Education leaders spotlight ‘Learn Local’ initiative, early education, and student absenteeism ahead of session

by | Dec 11, 2023

  • The Consortium of Florida Education Foundations and the Florida Philanthropic Network on Monday hosted a webinar discussing the upcoming 2024 legislative session’s focus on educational reforms. 
  • Senator Alexis Calatayud led initial discussions on the “Learn Local” initiative aimed at streamlining educational assessments and instructional protocols, emphasizing adaptability, innovation, and student safety.
  • Calatayud, alongside other legislators, is working on early childhood education reforms, including tax credits for early learning, improved licensure for educators, and expanded eligibility for school readiness programs.
  • The webinar also addressed Senate Bill 460, focusing on expanding career and technical education, and the issue of student absenteeism, which has implications for learning outcomes and school funding, with approximately 987,000 Florida students missing significant school time.

With the 2024 legislative session quickly approaching, the Consortium of Florida Education Foundations and the Florida Philanthropic Network on Monday hosted a webinar focusing on upcoming educational reforms and highlighting key legislative initiatives.

Led by Sen. Alexis Calatayud, initial discussions centered around the “Learn Local” initiative, which seeks to streamline various aspects of the educational system, including assessments and instructional protocols.

“Our objective is to foster a more adaptable and innovative educational environment, all while maintaining a steadfast focus on student safety and academic performance,” Calatayud noted.

The legislative package, part of a broader move to shift educational decision-making to local authorities, encompasses SPB 7000, 7002, and 7004. The bills collectively focus on deregulating aspects of public school operations, enhancing autonomy in teacher certification, personnel management, and financial administration, as well as granting greater flexibility in student progression and instructional methodologies.

Notably, the legislation emphasizes local oversight in teacher contracts, salary schedules, and streamlining educational processes, while maintaining critical safety and accountability standards.

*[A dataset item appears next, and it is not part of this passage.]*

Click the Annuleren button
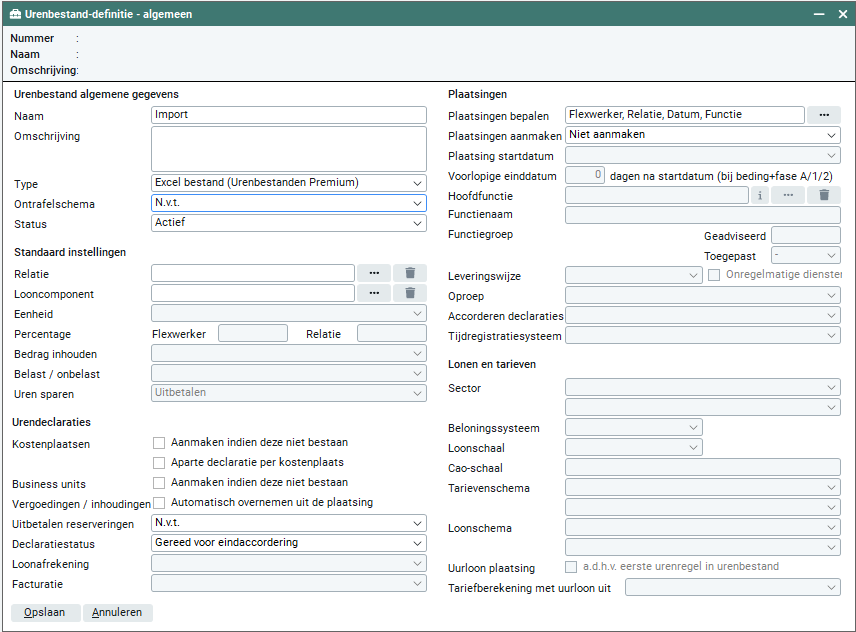 [x=117, y=612]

“We’re excited, philosophically, and in all real terms, to equalize the playing field for our public [schools] with the new ecosystem that we have launched in Florida after HB 1,” said Calatayud. “Our true belief is to be a partner. with the highest quality, and make sure that all of the education providers have the ability to be flexible [and] be creative in a way that in no way jeopardizes our focuses.”

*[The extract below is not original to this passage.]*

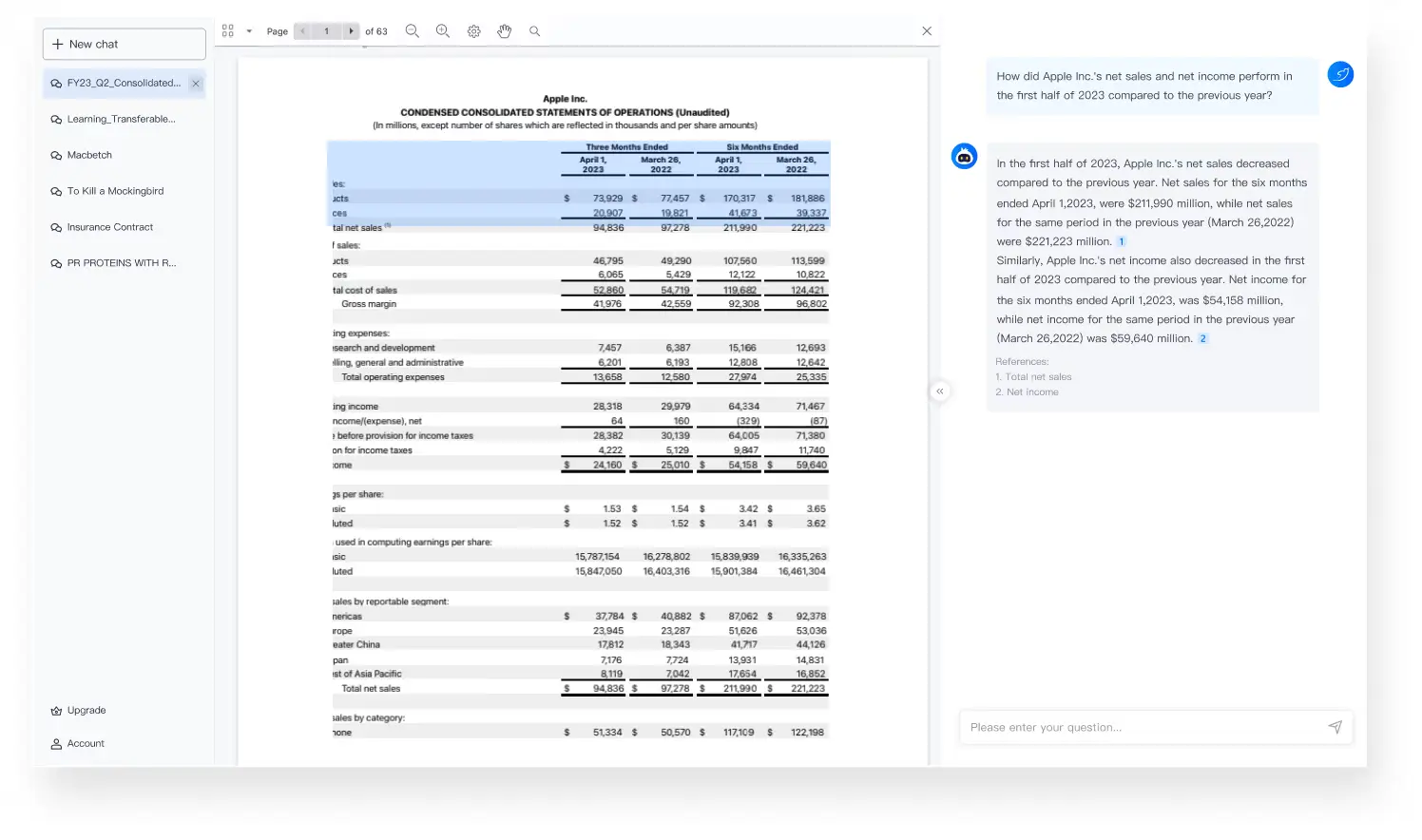Open the page thumbnails grid view
Image resolution: width=1422 pixels, height=840 pixels.
coord(227,30)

Calatayud subsequently stated that she, in collaboration with Sen. Erin Grall and Reps. Dana Trubulsy and Fiona McFarland, is working on early childhood education measures. The reforms, according to the Senator, include three key bills: one providing tax credits for early learning, another improving licensure processes for early childhood educators, and a third expanding eligibility for school readiness programs and updating reimbursement rates.

The panel also discussed Senate Bill 460, introduced by Sen. Corey Simon, which concentrates on expanding career and technical education opportunities for students. The legislation proposes allowing 16 and 17-year-old students to gain hands-on experience in trades, broadening their career options beyond traditional college routes.

The webinar further addressed the issue of student absenteeism, particularly in the wake of the COVID-19 pandemic, and its potential impact on learning outcomes and school funding.

Last week, the House Education Quality Subcommittee was given a presentation that highlighted that approximately 987,000 students in Florida miss 10 percent or more of the school year, which is about 18 days in a 180-day academic year.

“We should expect more conversation going into session about absenteeism because not only is there a concern about children not being educated, there’s also a fiscal impact,” said Darrick D. McGhee. “Schools get funding based on kids and classes.”